Early Treg cell depletion during Trypanosoma cruzi infection promotes Tconv and CD8+ T cell immunity in the acute phase

CL ARAUJO FURLAN; S BOCCARDO; C RODRIGUEZ; CL MONTES; A GRUPPI; EV ACOSTA RODRÍGUEZ

Congreso; Reunión de Sociedades de Biociencias 2021; 2021

SAIC - SAI - AAFE - NANOMED-AR

We reported that after Trypanosoma cruzi (Tc) infection, Tregs undergo a marked and sustained reduction in frequency. This natural contraction of the Treg response was critical to allow the emergence of protective anti-parasite CD8+T cell immunity in the acute phase. In line with this, we previously demonstrated that Treg depletion at day (d) 5 post-infection (pi) but not at d11pi impacted on the magnitude of anti-parasite CD8+T cell response and the ability to control parasite replication in the acute phase. Thus, we hypothesized that Tregs may exert a role during early events of T cell priming. In order to assess this, DEREG mice were infected with Tc and injected with diphtheria toxin (DT) or PBS at d5 and 6pi. However, DT treatment only induced modest effects on APCs shortly after the injection. Specially, CD86 expression was upregulated on splenic DCs, macrophages and NKT cells of DT-injected mice in contrast to controls (p<0.05), but no differences were observed in the expression of a range of innate immunity activation markers. In turn, we observed a significant increase in the numbers of Tconv cells of blood and liver at d11pi in DT-treated animals compared to control mice (p<0.05).

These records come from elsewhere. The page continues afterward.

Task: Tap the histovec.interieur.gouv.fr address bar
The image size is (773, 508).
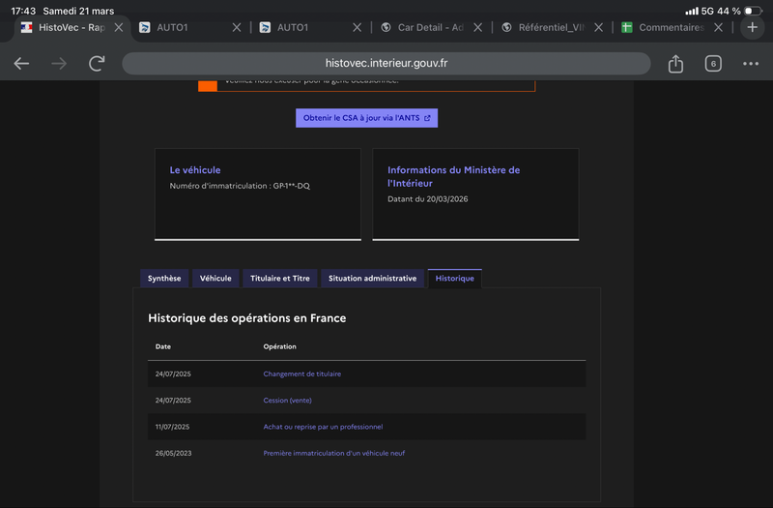Action: coord(387,64)

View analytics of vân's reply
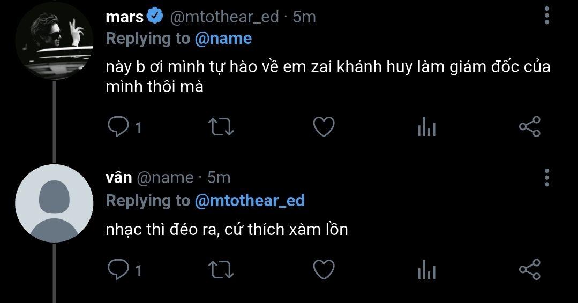click(x=427, y=269)
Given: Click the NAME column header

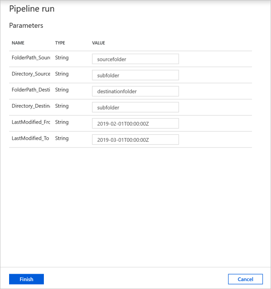Looking at the screenshot, I should click(18, 43).
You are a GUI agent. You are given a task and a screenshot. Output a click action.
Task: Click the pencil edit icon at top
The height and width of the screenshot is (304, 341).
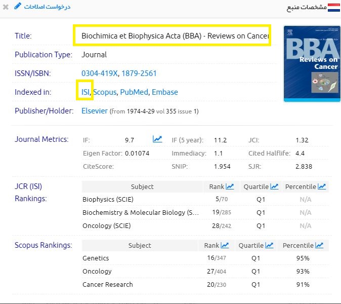point(18,7)
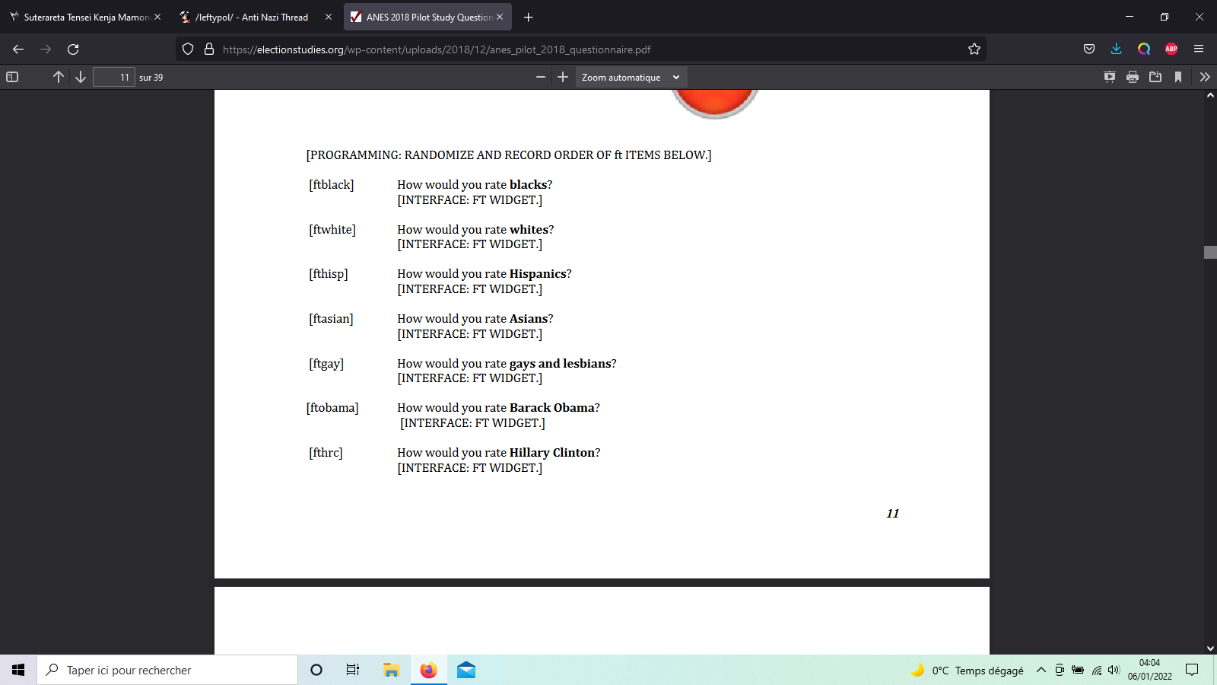This screenshot has height=685, width=1217.
Task: Open the Firefox application menu
Action: (1199, 49)
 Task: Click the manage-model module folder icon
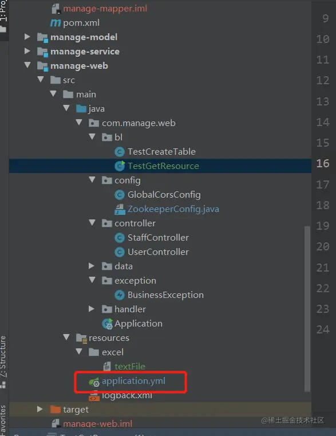point(42,37)
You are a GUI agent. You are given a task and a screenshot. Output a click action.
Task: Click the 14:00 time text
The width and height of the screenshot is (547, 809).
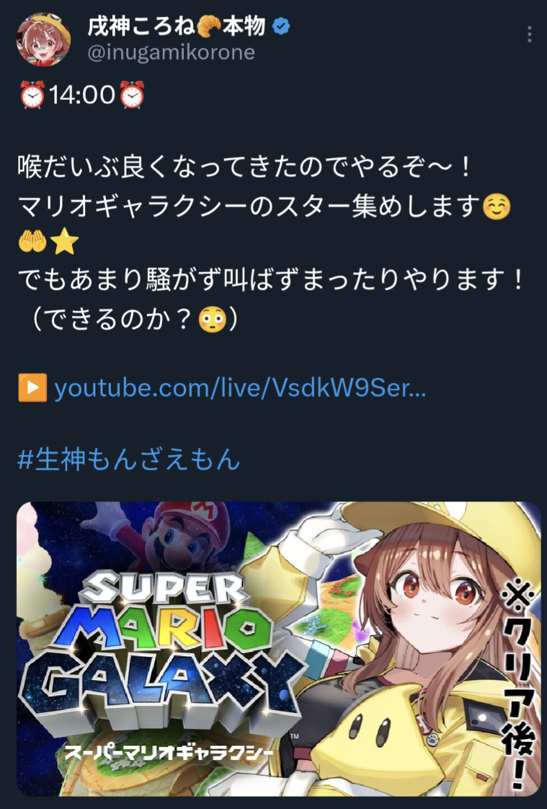82,95
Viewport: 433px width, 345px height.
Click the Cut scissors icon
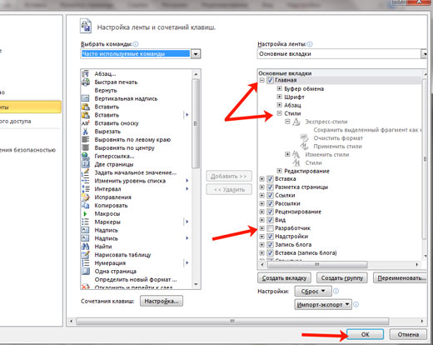point(86,132)
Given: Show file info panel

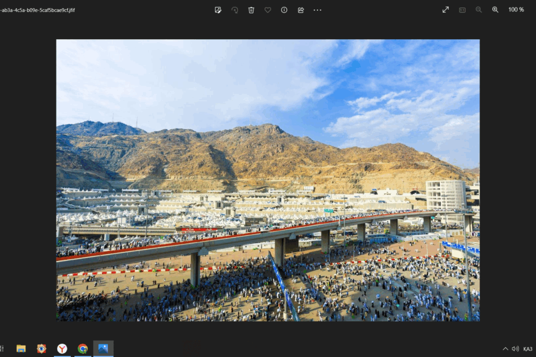Looking at the screenshot, I should coord(284,10).
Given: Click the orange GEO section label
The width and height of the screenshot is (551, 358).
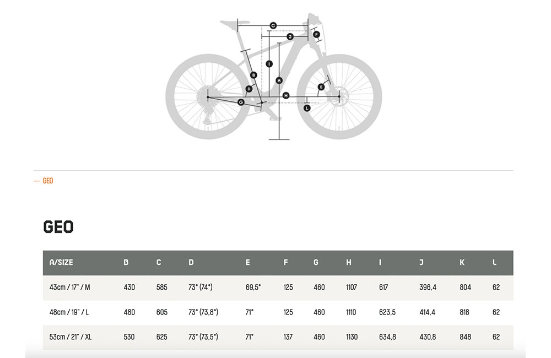Looking at the screenshot, I should click(48, 181).
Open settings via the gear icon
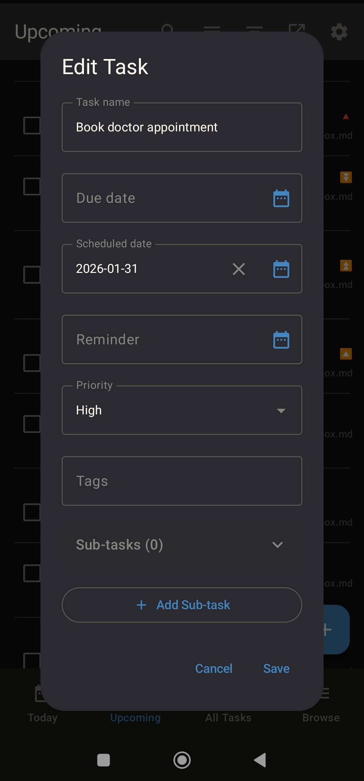 click(339, 31)

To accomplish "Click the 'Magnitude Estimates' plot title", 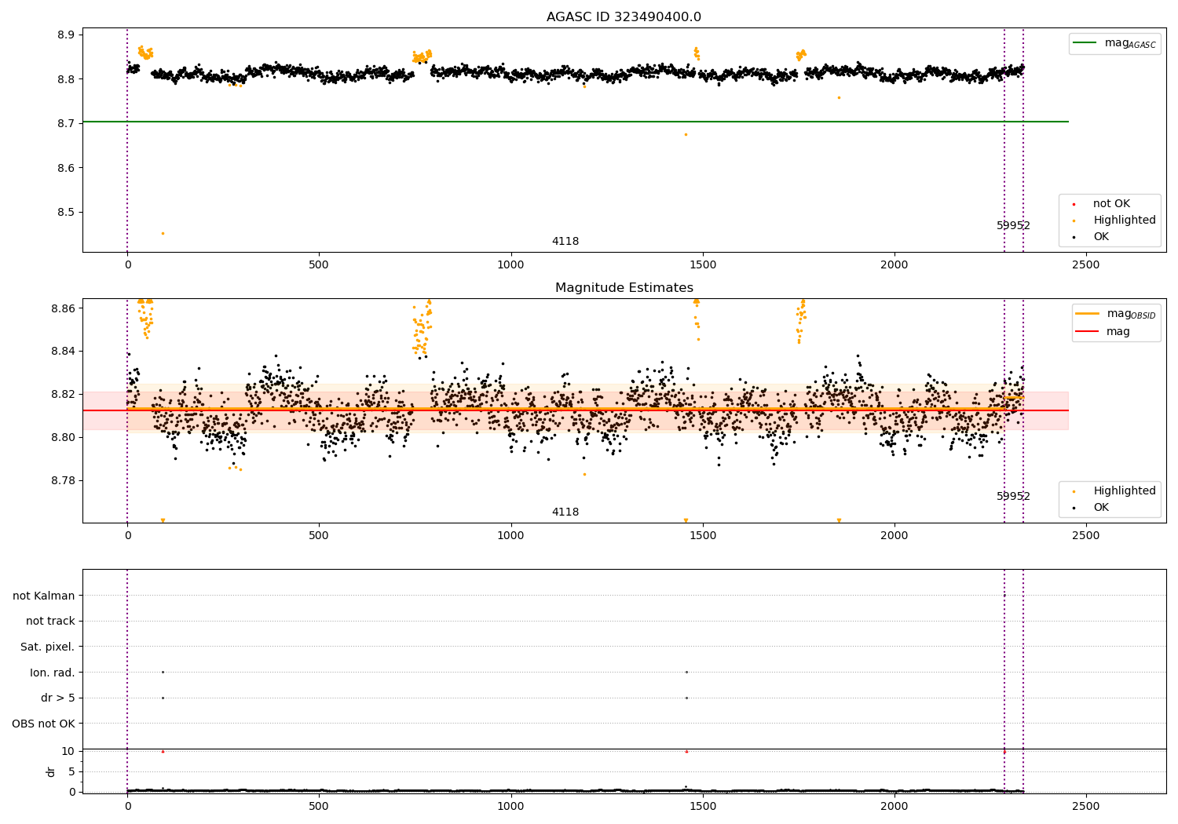I will tap(624, 288).
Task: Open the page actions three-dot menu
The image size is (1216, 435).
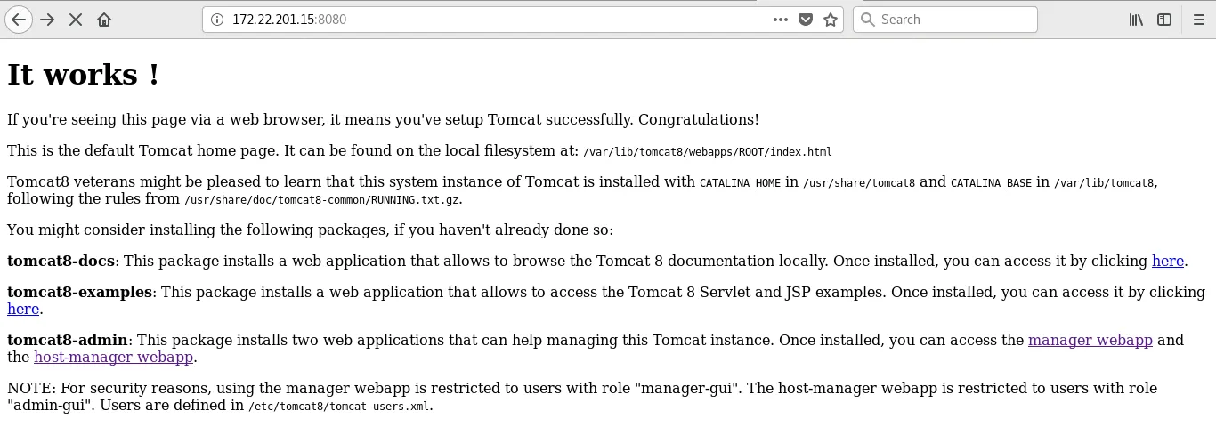Action: coord(780,20)
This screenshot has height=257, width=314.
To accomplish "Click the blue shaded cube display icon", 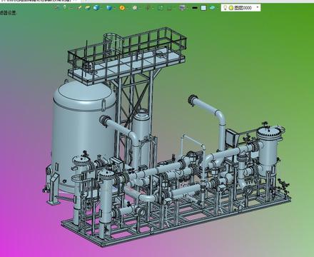I will click(96, 8).
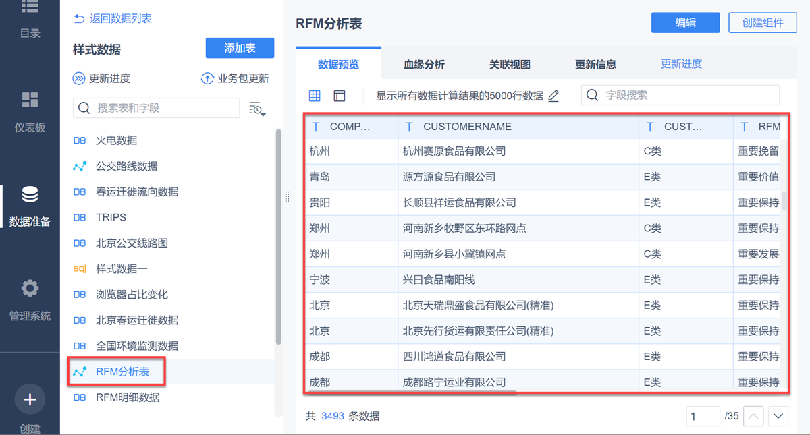Image resolution: width=810 pixels, height=435 pixels.
Task: Select RFM明细数据 in the table list
Action: (x=128, y=397)
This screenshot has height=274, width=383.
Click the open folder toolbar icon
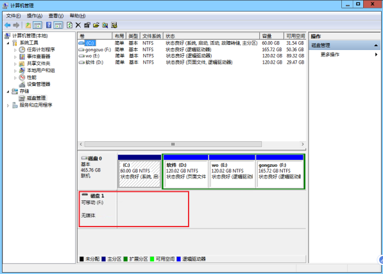click(96, 25)
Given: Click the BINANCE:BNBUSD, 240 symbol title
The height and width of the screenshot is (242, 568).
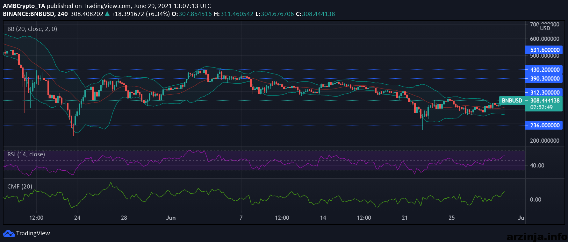Looking at the screenshot, I should [35, 14].
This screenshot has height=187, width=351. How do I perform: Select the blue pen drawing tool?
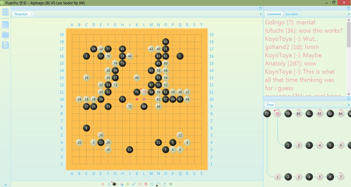tap(134, 184)
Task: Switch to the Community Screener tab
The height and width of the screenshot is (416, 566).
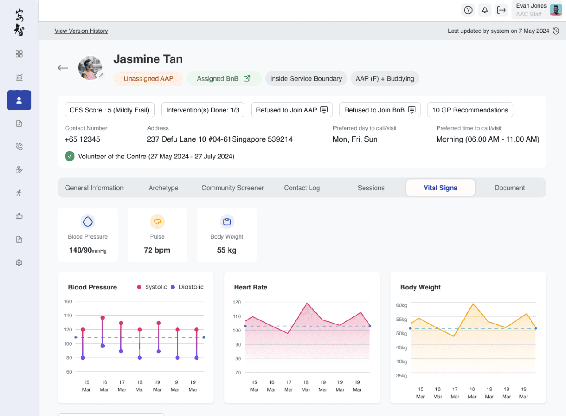Action: pyautogui.click(x=233, y=188)
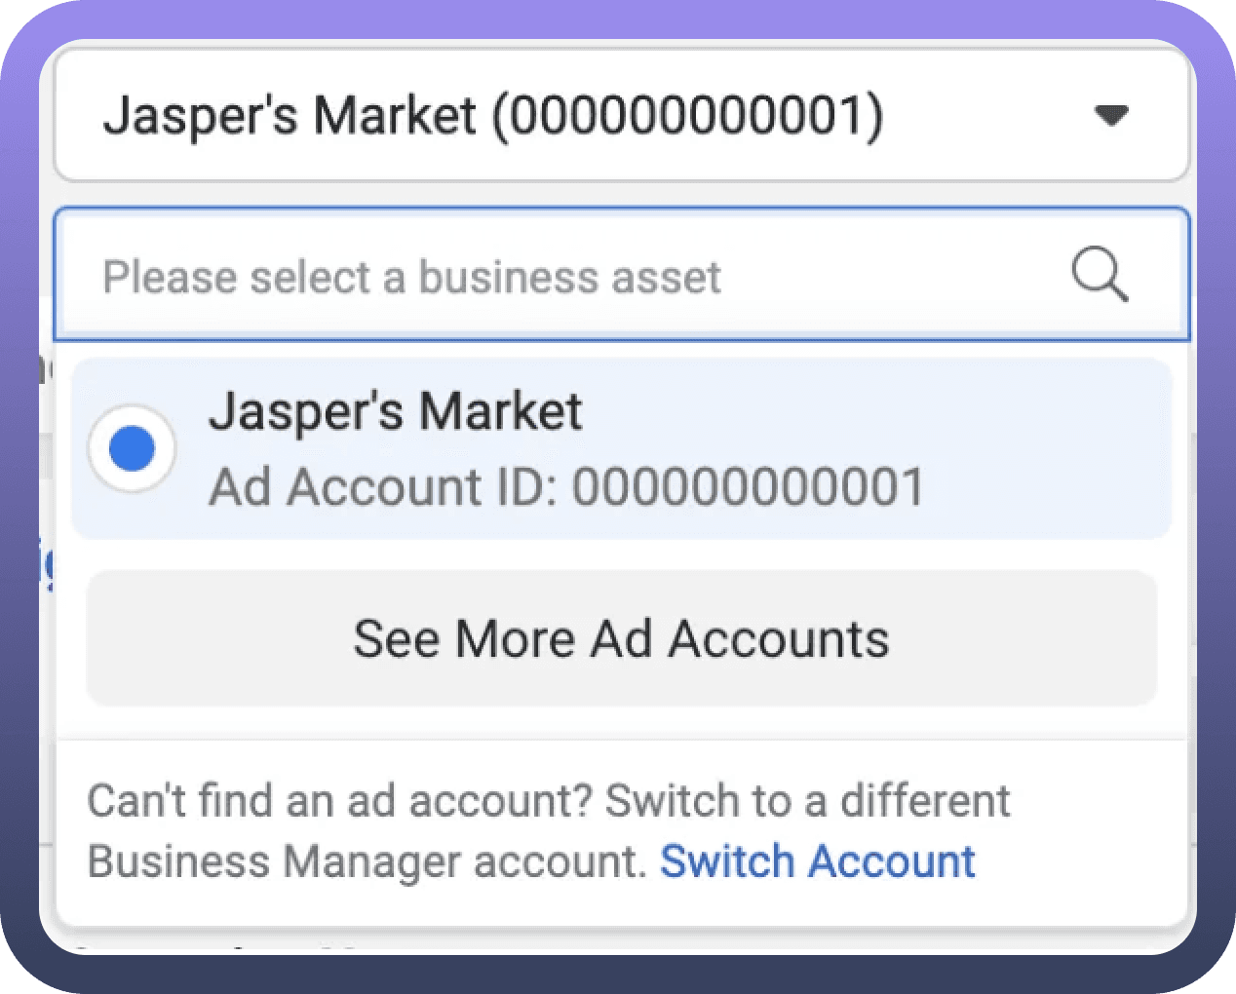Choose the Jasper's Market name in the list

click(395, 411)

This boost on Tconv cells in Treg-depleted animals was previous to the expansion of anti-parasite CD8+T cells observed at d20pi, suggesting a correlation between these two populations. Furthermore, Tconv cells from d11pi of DT-treated mice display an activated/effector phenotype, shown by the upregulation of CD44, PD-1 and CD25. At this time point after Treg cell depletion, CD8+T cells upregulate markers of early activation, however they show no changes in the expression of the proliferation marker Ki-67 nor in effector cell differentiation markers such us BATF, IRF4 and T-bet. Altogether, our results suggest that during Tc infection Tregs suppress CD8+T cell immunity at the acute phase through indirect mechanisms that involve the previous modulation of the Tconv cell response.